- _Kerjakan yang berikut_
**1)** Tulis ulang apa adanya bagian kutipan tentang kecelakaan di Bantul, mulai dari "Kamis (28/1) sore, terjadi" sampai dengan "dirinya mengendarai mobil.".
**2)** Teruskan tulisan tentang kecelakaan lalu lintas di Bantul, dimulai sesudah kalimat terakhirnya.

- _Kutipan dokumen_

"""

Kamis (28/1) sore, terjadi kecelakaan lalu lintas di kawasan Simpang Empat Blok O atau depan RSPAU Hardjolukito, Jalan Majapahit, Bantul. Kecelakaan tersebut terjadi karena sebuah mobil yang dikendarai seorang anak berusia 13 tahun menabrak enam pengendara sepeda motor yang sedang berhenti menunggu lampu APILL berwarna hijau. Akibatnya, seorang pengendara sepeda motor tewas di lokasi kejadian.
Setelah ditelusuri lebih lanjut, polisi menyatakan bahwa orang tua anak tersebut juga ada di dalam mobil naas tersebut. Kepada polisi, orang tua si anak mengaku sedang tidak enak badan sehingga meminta anaknya untuk menggantikan dirinya mengendarai mobil.
Gara-gara peristiwa itu, riuh-riuh keramaian pun bermunculan di dunia maya. Sebagian besar netizen menyalahkan orang tua si anak tersebut.
“Orang tua harus bertanggung jawab!”
“Penjarakan orang tuanya!”
“Nyawa dibayar nyawa!”

"""

Entri tersimpan:
"""

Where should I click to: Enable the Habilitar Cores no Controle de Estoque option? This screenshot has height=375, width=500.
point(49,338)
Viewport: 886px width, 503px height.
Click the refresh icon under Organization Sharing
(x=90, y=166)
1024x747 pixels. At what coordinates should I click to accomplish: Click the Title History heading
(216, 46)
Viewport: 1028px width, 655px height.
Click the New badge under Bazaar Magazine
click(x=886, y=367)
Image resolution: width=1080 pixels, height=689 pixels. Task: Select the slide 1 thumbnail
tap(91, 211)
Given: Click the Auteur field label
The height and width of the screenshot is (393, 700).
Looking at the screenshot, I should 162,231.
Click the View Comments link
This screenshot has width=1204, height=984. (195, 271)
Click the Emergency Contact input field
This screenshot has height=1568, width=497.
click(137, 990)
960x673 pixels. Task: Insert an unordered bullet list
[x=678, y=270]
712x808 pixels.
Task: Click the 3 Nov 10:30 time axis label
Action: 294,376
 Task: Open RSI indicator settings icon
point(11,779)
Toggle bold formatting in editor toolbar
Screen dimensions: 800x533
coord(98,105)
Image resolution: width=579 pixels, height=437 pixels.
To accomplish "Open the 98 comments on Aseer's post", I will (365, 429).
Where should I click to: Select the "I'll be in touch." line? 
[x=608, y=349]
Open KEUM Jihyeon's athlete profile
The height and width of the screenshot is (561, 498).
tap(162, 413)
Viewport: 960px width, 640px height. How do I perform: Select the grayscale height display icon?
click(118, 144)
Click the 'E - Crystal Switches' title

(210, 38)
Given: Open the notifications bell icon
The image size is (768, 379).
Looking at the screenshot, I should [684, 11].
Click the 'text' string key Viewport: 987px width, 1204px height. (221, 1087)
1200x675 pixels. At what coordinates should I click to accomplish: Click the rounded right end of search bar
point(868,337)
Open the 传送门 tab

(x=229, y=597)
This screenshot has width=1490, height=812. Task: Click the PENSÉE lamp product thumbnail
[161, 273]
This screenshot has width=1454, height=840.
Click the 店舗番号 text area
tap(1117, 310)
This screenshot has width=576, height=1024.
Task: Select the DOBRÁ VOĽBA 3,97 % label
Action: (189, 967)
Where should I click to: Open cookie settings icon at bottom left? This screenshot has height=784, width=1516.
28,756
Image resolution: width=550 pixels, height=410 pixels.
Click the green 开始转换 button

"""

- _Jawaban tiap tugas_
**1)**
Kamis (28/1) sore, terjadi kecelakaan lalu lintas di kawasan Simpang Empat Blok O atau depan RSPAU Hardjolukito, Jalan Majapahit, Bantul. Kecelakaan tersebut terjadi karena sebuah mobil yang dikendarai seorang anak berusia 13 tahun menabrak enam pengendara sepeda motor yang sedang berhenti menunggu lampu APILL berwarna hijau. Akibatnya, seorang pengendara sepeda motor tewas di lokasi kejadian.
Setelah ditelusuri lebih lanjut, polisi menyatakan bahwa orang tua anak tersebut juga ada di dalam mobil naas tersebut. Kepada polisi, orang tua si anak mengaku sedang tidak enak badan sehingga meminta anaknya untuk menggantikan dirinya mengendarai mobil.

**2)**
Masih banyak lagi komentar yang bernada sejenis. Yang jelas, mayoritas netizen menyalahkan orang tua si pengendara mobil tersebut. Lantas, apakah orang tua dapat dipidana karena menyuruh anaknya mengendarai mobil yang berujung terjadinya kecelakaan?
Kalo dalam hukum pidana, terdapat asas geen straf zonder schuld atau tiada pidana tanpa kesalahan. Secara teori, kesalahan sendiri terbagi menjadi dua, yaitu kesengajaan dan kealpaan. Kesengajaan mensyaratkan adanya kehendak dalam melakukan perbuatan untuk menciptakan kondisi tertentu, sedangkan kealpaan mensyaratkan kelalaian atau kurang hati-hati sehingga mengakibatkan perbuatan yang dalam kondisi tertentu dapat merugikan orang lain.
Contoh kesengajaan adalah ketika A menghabisi nyawa B dengan sebilah pedang. Perbuatan A tersebut dilandasi kehendak A untuk menciptakan kondisi dimana B kehilangan nyawanya. Sedangkan contoh kelalaian yaitu, C yang merupakan seorang dokter melakukan operasi bedah perut terhadap D yang menderita usus buntu.
Ketika selesai melakukan operasi, C kemudian menutup bagian tubuh D yang dibedah, tetapi C lupa kalau di dalam tubuh D masih terdapat pisau bedah yang digunakannya. Akibat kejadian tersebut, C mengalami komplikasi penyakit beberapa bulan setelah operasi dilakukan. Dalam hal ini, C sebagai dokter telah melakukan kelalaian.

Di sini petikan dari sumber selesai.